◆ **WHAT THIS TASK INVOLVES**: From the line that includes "Select the davefrompenrith player cell" to the last line of the data, quote each line precisely; both boundary lines belong in the answer.

[Start of section]

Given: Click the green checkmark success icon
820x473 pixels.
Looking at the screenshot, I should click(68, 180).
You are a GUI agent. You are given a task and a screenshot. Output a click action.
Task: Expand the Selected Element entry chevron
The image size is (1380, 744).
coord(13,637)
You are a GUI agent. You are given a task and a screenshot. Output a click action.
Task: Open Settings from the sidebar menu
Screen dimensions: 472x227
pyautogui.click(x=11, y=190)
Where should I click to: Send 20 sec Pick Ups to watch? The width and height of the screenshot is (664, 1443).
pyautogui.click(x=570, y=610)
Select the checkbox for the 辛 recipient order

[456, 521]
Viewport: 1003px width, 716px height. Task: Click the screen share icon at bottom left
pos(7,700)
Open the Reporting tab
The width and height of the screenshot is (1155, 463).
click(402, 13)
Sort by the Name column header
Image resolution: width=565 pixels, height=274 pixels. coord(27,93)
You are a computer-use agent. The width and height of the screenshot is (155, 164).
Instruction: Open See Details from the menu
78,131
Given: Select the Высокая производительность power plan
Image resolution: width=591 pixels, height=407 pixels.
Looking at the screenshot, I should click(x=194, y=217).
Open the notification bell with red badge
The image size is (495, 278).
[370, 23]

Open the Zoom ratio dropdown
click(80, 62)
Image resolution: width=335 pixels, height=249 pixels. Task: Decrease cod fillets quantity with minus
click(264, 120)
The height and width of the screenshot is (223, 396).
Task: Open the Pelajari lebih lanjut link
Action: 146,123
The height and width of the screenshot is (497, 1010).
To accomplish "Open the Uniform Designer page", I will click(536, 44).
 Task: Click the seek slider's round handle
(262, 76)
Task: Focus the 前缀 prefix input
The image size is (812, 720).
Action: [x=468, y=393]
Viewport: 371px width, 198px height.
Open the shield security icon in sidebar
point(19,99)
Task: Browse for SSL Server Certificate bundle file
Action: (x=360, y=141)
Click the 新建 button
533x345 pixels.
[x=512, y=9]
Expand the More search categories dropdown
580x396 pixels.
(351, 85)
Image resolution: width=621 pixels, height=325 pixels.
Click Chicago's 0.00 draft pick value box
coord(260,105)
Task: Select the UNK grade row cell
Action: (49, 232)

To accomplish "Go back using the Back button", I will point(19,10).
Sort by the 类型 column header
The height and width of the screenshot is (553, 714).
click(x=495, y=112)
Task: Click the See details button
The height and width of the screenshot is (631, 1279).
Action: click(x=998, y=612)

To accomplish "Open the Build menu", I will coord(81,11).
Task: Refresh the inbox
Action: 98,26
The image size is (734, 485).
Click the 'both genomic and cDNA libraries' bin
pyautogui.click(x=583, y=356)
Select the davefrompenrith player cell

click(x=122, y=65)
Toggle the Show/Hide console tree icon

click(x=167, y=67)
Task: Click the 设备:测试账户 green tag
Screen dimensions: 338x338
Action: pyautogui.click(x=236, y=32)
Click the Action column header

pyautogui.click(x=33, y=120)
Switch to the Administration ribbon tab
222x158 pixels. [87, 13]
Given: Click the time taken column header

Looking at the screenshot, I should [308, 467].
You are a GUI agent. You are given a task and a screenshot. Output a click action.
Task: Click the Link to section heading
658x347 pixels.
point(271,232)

[End of section]

◆ **SOLUTION TO THIS TASK**:
Select the davefrompenrith player cell

click(x=122, y=65)
Toggle the Show/Hide console tree icon

click(x=167, y=67)
Task: Click the 设备:测试账户 green tag
Screen dimensions: 338x338
Action: pyautogui.click(x=236, y=32)
Click the Action column header

pyautogui.click(x=33, y=120)
Switch to the Administration ribbon tab
222x158 pixels. [87, 13]
Given: Click the time taken column header

Looking at the screenshot, I should [308, 467].
You are a GUI agent. You are given a task and a screenshot. Output a click action.
Task: Click the Link to section heading
658x347 pixels.
point(271,232)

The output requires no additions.